Da Cersaie 2018, le ultime novità nel settore dei rivestimenti

Anche quest’anno siamo stati a Bologna all’appuntamento con il Cersaie, il salone internazionale della ceramica per l’architettura e dell’arredo bagno.
In questo post ci concentreremo sulle novità per quanto riguarda i rivestimenti, fondamentali per dare uniformità e stile all’abitazione. Da scegliere con cura, visto che restano nel tempo.

Il gres porcellanato si conferma grande protagonista: giocando sulle sfumature per movimentare pavimenti e pareti come si vede ad esempio nella collezione Chorus di Ceramiche Keope, ispirata alla pietra calcarea e quindi con irregolarità volutamente presenti sulle superfici.

Chorus di Ceramiche Keope

Per i rivestimenti di pavimenti e pareti ricorre moltissimo l’effetto cemento, per creare quello stile industriale tipico di capannoni, laboratori, magazzini. I rivestimenti quindi quasi scompaiono ma, al contempo, si potenziano.
Diverse le soluzioni modulari della ceramica effetto cemento della linea Clay Cement di Vitra che combina la bellezza cruda del cemento con il calore naturale dell’argilla in texture variegate nei colori neutri.

Clay Cement di Vitra

Altro tema ricorrente è quello dei diversi formati di piastrella, per esprimere, anche attraverso le dimensioni, creatività, efficienza, robustezza dei materiali ed eclettismo, grazie alle tante combinazioni possibili.
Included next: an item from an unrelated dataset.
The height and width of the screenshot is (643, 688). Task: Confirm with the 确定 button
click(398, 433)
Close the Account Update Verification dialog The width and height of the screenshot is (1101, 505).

Casalgrande Padana, Kontinua

Casalgrande Padana, ad esempio, con nuove finiture e colori della collezione Kontinua, porta a Bologna i grandi formati, resistenti e dagli spessori sottili, 6,5 mm, in cui la dimensione spaziale consente di esaltare texture e finiture a effetto marmo, pietra e/o cemento. La leggerezza del materiale consente poi di tagliare e forare le lastre con facilità, concretizzando velocemente idee e progetti.
Le maxi lastre in grès porcellanato si trasformano in superfici scenografiche anche prendendo spunto dal classico marmo, imitando alla perfezione le sue varianti più rare e reinterpretando il suo gusto un po’ austero e imponente. Risultato: uno stile dinamico, raffinato e spiccatamente decor.

Tanto spazio viene dato anche alle piastrelle dai motivi geometrici, che disegnano la nuova estetica di pareti e pavimenti con l’aiuto di motivi regolari.

Graniglia, borgogna, battuto veneziano e calcestruzzo: le superfici prendono spunto dalle pietre naturali e le reinterpretano con bagliori metallici, tinte glossy, texture vellutate e cromatismi cangianti.

Del grès porcellanato effetto legno ne abbiamo già dato conto nell’edizione dello scorso anno, ed ora, dobbiamo constatare che il successo non accenna ad arretrare.
Le aziende propongono una vasta gamma di pavimenti e rivestimenti che imitano le venature del legno per tentare di regalare, anche con questo materiale, il calore accogliente del vecchio parquet. Le nuove piastrelle inventano listelli in sfumature diverse che si rincorrono tra motivi tradizionali e decori geometrici inaspettati. Sono più resistenti e pratiche delle vecchie doghe di legno e promettono lo stesso intramontabile fascino. Ce la faranno?

Un ultimo capitolo lo lasciamo ad una sezione che a noi piace moltissimo, quella delle cementine, le piastrelle che richiamano i decori del primo Novecento. Se i motivi decorativi vengono ripresi dalla tradizione, vediamo però che cambiano i materiali. Non più polveri di marmo miscelate a cemento e ossidi naturali, ma soprattutto gres porcellanato. Dal punto di vista estetico possono risultare identiche, ma le “cementine” in gres porcellanato assicurano alta resistenza a ogni tipo di sollecitazione e lunga durata nel tempo.
E anche qua, c’è l’imbarazzo della scelta!

Ceramica Rondine

Faetano Del Conca

Faetano Del Conca

Manifatture Ceramiche

Il settore dei rivestimenti non riguarda solo gli interni, ma anche per gli esterni. Qui troviamo aziende che, accanto a legni naturali come il teak, propongono prodotti tecnologicamente avanzati, i legni compositi (cioè miscelati con polietilene), caratterizzati da una eccellente resa estetica e resistenza, senza bisogno di manutenzione.
Una di queste aziende è Déco che, in fiera, ha presentato tutta la gamma dei suoi rivestimenti, in tonalità calde, chiare e scure, che permettono di portare anche in giardini, terrazzi e facciate tutto il fascino del legno con, in più, grazie ai legni compositi, la possibilità di avere un prodotto duraturo.